“I don’t detect any change at all. [Academic economists are] like an ostrich with its head in the sand.”
-James K. Galbraith, Lyndon B. Johnson School of Public Affairs at the University of Texas
I’ve been meaning to mention this terrific little article that seemed to be misplaced in the NYT Arts section last week: Ivory Tower Unswayed by Crashing Economy.
“For years economists who have challenged free market theory have been the Rodney Dangerfields of the profession. Often ignored or belittled because they questioned the orthodoxy, they say, they have been shut out of many economics departments and the most prestigious economics journals. They got no respect.
That was before last fall’s crash took the economics establishment by surprise. Since then the former Federal Reserve chairman Alan Greenspan has admitted that he was shocked to discover a flaw in the free market model and has even begun talking about temporarily nationalizing some banks.
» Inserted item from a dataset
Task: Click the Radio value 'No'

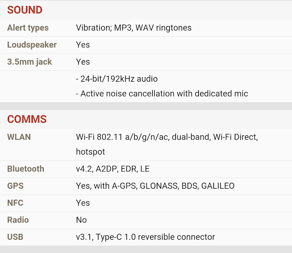Action: point(81,220)
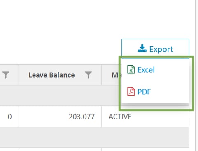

A Newsweek cover last month declared, “We Are All Socialists Now.” And at the latest annual meeting of the American Economic Association, Janet Yellen, president of the Federal Reserve Bank of San Francisco, said, “The new enthusiasm for fiscal stimulus, and particularly government spending, represents a huge evolution in mainstream thinking.”
Yet prominent economics professors say their academic discipline isn’t shifting nearly as much as some people might think. Free market theory, mathematical models and hostility to government regulation still reign in most economics departments at colleges and universities around the country. True, some new approaches have been explored in recent years, particularly by behavioral economists who argue that human psychology is a crucial element in economic decision making. But the belief that people make rational economic decisions and the market automatically adjusts to respond to them still prevails.
The financial crash happened very quickly while “things in academia change very, very slowly,” said David Card, a leading labor economist at the University of California, Berkeley. During the 1960s, he recalled, nearly all economists believed in what was known as the Phillips curve, which posited that unemployment and inflation were like the two ends of a seesaw: as one went up, the other went down. Then in the 1970s stagflation — high unemployment and high inflation — hit. But it took 10 years before academia let go of the Phillips curve.”
I found the full, well hidden article — to be quite interesting.